Geometrically speaking, these three properties make Lebesgue measure very nice to work with. When we consider an infinite dimensional space such as an Lp space or the space of continuous paths in Euclidean space, it would be nice to have a similarly nice measure to work with. Unfortunately, this is not possible.

[edit] Statement of the theorem

Suppose that H is a Hilbert space with dim(H) = +∞. Then the only locally finite and translation-invariant measure on H is the trivial measure μ, with μ(A) = 0 for every measurable set A.

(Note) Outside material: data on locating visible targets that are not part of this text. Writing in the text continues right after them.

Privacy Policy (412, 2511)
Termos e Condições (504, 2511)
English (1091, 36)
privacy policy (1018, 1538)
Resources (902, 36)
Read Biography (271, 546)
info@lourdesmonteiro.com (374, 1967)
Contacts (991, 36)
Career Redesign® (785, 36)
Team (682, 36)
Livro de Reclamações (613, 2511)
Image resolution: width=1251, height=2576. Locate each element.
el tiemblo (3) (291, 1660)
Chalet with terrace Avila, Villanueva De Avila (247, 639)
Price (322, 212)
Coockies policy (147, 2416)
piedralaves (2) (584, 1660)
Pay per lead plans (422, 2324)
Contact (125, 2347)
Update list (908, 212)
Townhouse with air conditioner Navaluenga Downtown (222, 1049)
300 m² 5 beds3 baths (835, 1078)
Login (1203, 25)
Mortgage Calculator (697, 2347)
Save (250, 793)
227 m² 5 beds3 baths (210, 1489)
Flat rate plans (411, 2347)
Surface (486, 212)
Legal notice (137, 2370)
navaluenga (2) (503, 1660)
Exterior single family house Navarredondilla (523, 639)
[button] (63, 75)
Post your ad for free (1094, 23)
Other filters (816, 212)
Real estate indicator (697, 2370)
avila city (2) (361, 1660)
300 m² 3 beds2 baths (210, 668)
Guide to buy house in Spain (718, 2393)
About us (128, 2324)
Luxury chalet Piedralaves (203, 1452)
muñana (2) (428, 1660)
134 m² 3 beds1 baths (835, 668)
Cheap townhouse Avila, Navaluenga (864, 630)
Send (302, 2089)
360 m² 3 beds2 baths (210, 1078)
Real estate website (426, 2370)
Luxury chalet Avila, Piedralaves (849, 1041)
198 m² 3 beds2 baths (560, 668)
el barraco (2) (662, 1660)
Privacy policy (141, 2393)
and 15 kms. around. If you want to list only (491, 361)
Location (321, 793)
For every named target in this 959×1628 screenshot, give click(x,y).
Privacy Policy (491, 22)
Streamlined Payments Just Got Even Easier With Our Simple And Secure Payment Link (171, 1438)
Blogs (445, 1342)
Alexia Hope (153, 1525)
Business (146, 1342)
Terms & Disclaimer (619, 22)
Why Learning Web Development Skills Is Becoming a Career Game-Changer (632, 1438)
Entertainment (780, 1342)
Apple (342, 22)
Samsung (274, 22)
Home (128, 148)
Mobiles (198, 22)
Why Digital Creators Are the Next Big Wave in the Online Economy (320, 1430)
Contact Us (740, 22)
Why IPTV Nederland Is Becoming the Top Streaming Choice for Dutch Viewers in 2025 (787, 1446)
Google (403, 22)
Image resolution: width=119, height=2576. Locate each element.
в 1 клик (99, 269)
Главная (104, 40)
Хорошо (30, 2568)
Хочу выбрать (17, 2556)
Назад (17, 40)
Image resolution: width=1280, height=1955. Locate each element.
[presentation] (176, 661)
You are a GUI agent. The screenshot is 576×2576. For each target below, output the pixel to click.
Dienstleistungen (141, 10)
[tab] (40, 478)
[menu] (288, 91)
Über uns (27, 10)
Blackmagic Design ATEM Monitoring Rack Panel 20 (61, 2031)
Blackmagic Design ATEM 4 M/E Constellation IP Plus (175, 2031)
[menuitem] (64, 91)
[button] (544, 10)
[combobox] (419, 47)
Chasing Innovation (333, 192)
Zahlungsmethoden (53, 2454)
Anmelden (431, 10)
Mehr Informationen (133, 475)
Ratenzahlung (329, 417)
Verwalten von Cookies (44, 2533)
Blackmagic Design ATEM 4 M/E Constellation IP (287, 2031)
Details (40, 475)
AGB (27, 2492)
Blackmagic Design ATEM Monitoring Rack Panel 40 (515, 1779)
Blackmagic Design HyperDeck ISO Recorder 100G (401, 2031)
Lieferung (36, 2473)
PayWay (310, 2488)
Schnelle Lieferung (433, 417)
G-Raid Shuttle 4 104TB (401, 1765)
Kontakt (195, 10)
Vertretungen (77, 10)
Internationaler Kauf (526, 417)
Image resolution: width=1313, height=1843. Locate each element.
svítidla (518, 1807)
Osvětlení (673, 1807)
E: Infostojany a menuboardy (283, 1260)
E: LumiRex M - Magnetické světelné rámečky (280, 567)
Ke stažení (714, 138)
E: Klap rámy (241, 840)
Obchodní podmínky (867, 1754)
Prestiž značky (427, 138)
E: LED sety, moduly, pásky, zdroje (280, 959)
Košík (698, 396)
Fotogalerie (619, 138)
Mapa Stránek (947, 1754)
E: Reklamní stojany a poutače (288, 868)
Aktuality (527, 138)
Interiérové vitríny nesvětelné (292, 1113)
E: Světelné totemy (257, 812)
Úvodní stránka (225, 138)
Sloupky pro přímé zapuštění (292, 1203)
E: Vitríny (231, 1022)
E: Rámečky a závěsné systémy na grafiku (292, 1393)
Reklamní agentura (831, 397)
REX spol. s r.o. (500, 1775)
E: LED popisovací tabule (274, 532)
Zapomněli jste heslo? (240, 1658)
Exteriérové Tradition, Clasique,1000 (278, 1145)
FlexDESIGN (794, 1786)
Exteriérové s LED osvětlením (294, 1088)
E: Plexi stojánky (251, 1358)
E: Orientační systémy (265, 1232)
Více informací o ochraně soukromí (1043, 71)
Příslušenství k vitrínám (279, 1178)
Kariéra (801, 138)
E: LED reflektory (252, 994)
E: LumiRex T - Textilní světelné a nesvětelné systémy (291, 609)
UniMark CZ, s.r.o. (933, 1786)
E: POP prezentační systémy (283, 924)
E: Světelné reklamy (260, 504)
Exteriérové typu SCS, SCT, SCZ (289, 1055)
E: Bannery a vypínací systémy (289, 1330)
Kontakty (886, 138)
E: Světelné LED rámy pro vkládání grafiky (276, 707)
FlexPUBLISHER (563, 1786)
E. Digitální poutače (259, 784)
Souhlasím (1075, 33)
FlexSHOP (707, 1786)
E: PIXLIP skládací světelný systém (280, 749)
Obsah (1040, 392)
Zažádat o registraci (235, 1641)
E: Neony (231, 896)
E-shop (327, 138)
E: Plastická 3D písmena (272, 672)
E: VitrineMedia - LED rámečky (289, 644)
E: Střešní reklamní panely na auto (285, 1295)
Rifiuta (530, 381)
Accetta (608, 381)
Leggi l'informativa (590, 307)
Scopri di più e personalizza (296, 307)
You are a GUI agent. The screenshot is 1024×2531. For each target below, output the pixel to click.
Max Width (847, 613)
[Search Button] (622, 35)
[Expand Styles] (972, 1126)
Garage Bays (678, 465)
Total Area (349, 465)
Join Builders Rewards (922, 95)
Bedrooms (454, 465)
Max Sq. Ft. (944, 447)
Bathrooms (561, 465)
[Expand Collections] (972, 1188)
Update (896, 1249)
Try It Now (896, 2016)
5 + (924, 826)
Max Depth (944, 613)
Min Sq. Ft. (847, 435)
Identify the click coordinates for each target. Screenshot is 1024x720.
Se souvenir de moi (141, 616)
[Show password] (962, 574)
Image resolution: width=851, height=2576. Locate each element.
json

(Many authors assume that H is separable. This assumption simplifies the proof considerably, since it provides a countable basis for H. However, the result holds even without the separability assumption.)

[edit] Proof of the theorem

Let H be an infinite-dimensional separable Hilbert space and suppose μ is a translation-invariant, locally finite measure on H with μ(H) > 0 (so μ is not the trivial measure). For any point x in H and any real r > 0, the notation B(x,r) denotes the open ball around x of radius r.

The first step is to show that for every positive r and every x in H, μ(B(x,r)) > 0. Suppose not, and fix x and r with μ(B(x,r)) = 0. Then, because μ is translation-invariant, μ(B(y,r)) = 0 for every point y in H. Now

H = \bigcup_{y \in H} B(y,r),

and so, because H is separable, there is a sequence (yi)iN of points of H such that

H = \bigcup_{i \in \mathbb{N}} B(y_i,r).

Thus,

\mu (H) \leq \sum_{i \in \mathbb{N}} \mu(B(y_i,r)) = 0,

contradicting the assumption that μ(H) > 0. This proves the first step.

Since μ is locally finite, there is an open set U of finite measure. Since μ is assumed to be translation-invariant, we may assume that U contains the 0 element of H. Thus, there is some positive real number r0 such that μ(B(0,r0)) is finite. Thus, in light of the first step, for any positive r < r0 and any point x in H, 0 < μ(B(x,r)) < +∞.

Let (ei)iN be a countable, orthonormal basis for H. Then, by the triangle inequality, for each ei,

B \left(\frac{r_0}{2} e_i, \frac{r_0}{4} \right) \subseteq B(\mathbf{0}, r_0).

Now, Pythagoras' theorem holds in any Hilbert space, and thus

d \left(\frac{r_0}{2} e_i ,\frac{r_0}{2} e_j \right) = \frac{r_0\sqrt{2}}{2}

for all distinct i and j. Because

\frac{r_0\sqrt{2}}{2} > 2 \frac{r_0}{4},

the balls B(r0ei/2, r0/4) and B(r0ej/2, r0/4) must be disjoint for all distinct i and j. Thus

\mu (B(\mathbf{0}, r_0)) \geq \sum_{i \in \mathbb{N}} \mu \left( B \left( \frac{r_0}{2}e_i, \frac{r_0}{4} \right) \right).

Because μ(B(r0ei/2, r0/4)) has the same nonzero value independent of i, the right-hand side of this inequality is +∞, and so μ(B(0, r0)) is infinite, contradicting the choice of r0.